Pasta with mascarpone, peas and salmon

Cook pasta, any kind. Throw in cooked peas (you can mash for babies; other vegetables good, too, like broccoli). Then throw in small strips of smoked salmon or fresh cooked salmon. Squeeze in some lemon and a blob of mascarpone cheese (find in Fairway’s continental section) and some parmesan is good, too.

Bolognese sauce

Organic minced beef or steak, onions, carrots, fresh tomatoes, garlic and tomato puree.  Bay leaves optional; take out before serving.

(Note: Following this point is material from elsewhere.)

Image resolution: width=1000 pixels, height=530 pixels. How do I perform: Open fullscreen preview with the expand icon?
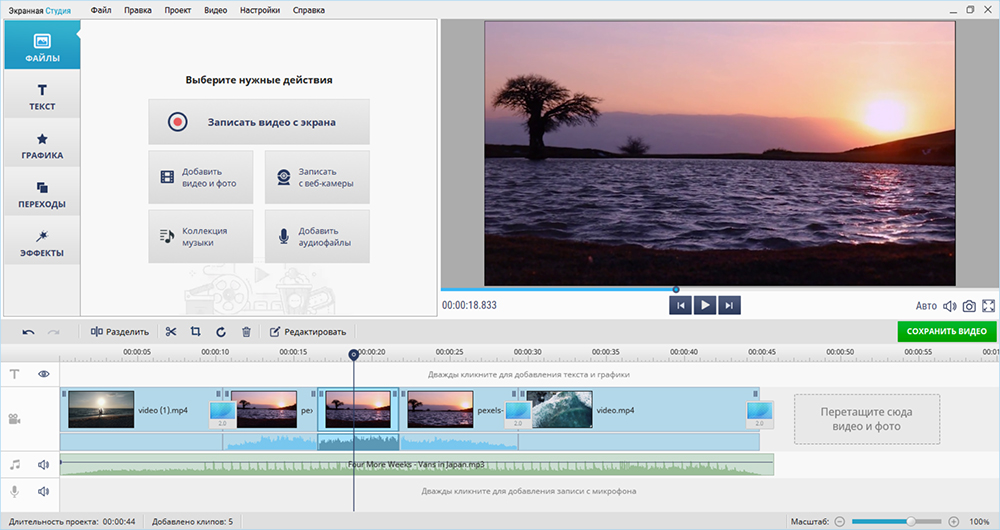tap(989, 306)
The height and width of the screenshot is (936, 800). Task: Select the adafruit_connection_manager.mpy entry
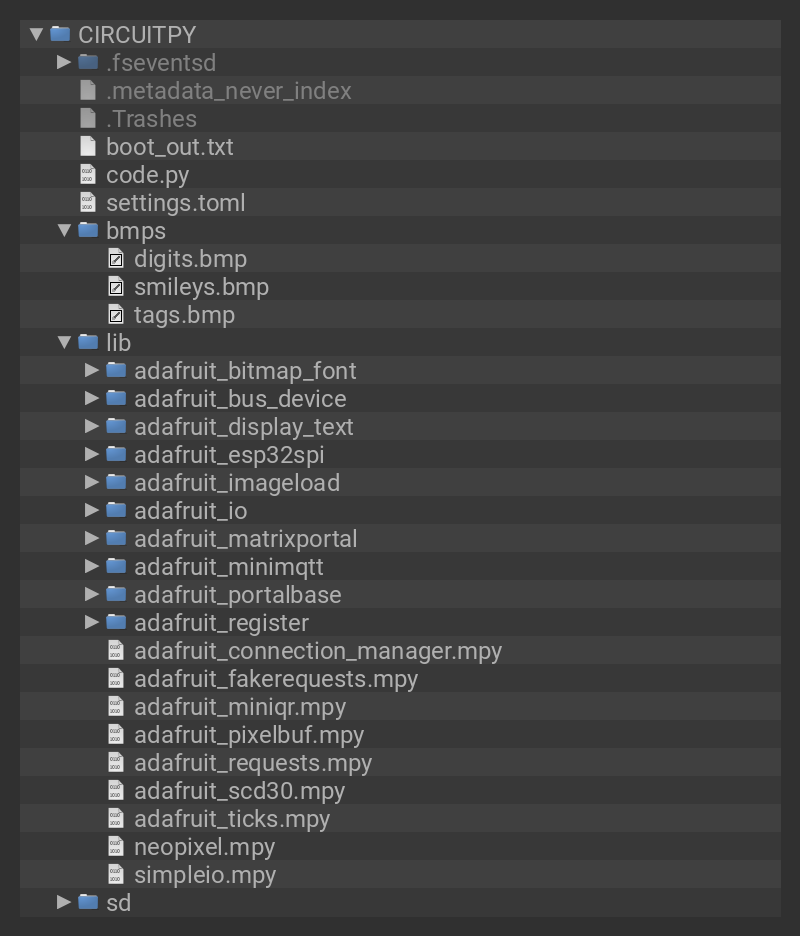(x=317, y=651)
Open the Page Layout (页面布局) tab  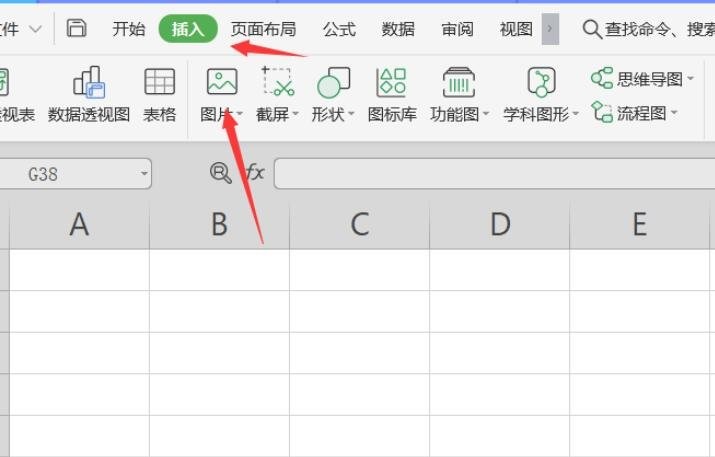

Fry garlic and half an onion in a pan with olive oil, then add other ingredients, the minced meat last.  Add any herb you think your kids might like (oregano is good) and simmer until nice and juicy and serve with mashed potato or pasta or veggies.

Organic chicken balls

You can buy an organic rotisserie chicken and chop up the breast meat very fine, then add just a little chicken broth to help hold it together.  Make into little balls that they can pick up as finger food or try mashing avocado or finely chopped portabello mushrooms into it, too.

Tofu

Take organic firm tofu, pressed dry, cut into cubes.  Cook in very little canola oil and TAMARI premium soy sauce (reduced sodium) for a couple of minutes until warm and flavor is absorbed.

Fruit-infused eggless pancakes

1 cup flour or pancake batter mix, like Arrowhead brand
1 cup soy/regular organic milk (or a bit more, depending on consistency you desire)
1/4-1/2 cup olive oil (add a little more since not using eggs)
dash of honey (when kids old enough)
packet of Stevia sweetener (all natural sweetener with fiber)
fold in approx. 1 cup fruit of choice
fold in 1 mashed banana

(Measurements are approximate, as this is a "wing it" recipe.)
I drizzle with a tiny bit of maple syrup but jam would work just as well.

Kids' chicken curry
serves 4
Prep time: 15 mins
Cooking time:  35 mins

4 skinless chicken breasts, cut into chunks
4 tbs canola oil
2 onions, peeled and chopped (I used one large onion)
2 medium carrots, cut into thin strips
2 cloves garlic, crushed
2 medium Granny Smith or Golden Delicious apples, peeled and thinly sliced
2 tbs mild-tasting curry paste, such as Korma
2 tbs tomato paste
1 tbs mango chutney
1 1/2 cup frozen peas
1 1/3 cup light coconut milk, such as A Taste of Thai
1 to 1-1/3 cup lower sodium chicken stock, such as Kitchen Basics
Salt and black pepper to taste

In a large wok or frying pan heat 2 tbs oil.  Stir fry chicken for about 4 minutes (do not overcook). Drain and set aside.
Add remaining oil to the pan. Stir fry onions and carrots for 3 to 4 minutes.  Add garlic and sauté for about 1 minute.  Mix in the apple slices and stir fry about 3 minutes.  Add the curry paste, mango chutney, tomato paste, peas, coconut milk, and chicken stock. Simmer for about 15 to 20 minutes.  After about 10 minutes, add the chicken and continue to simmer so that the sauce thickens. 
Season to taste with the salt and black pepper.

Brown rice with mixed veggies is good, buy Success rice packets, they’re fast and healthy.  Also yellow rice and black beans, quesadillas.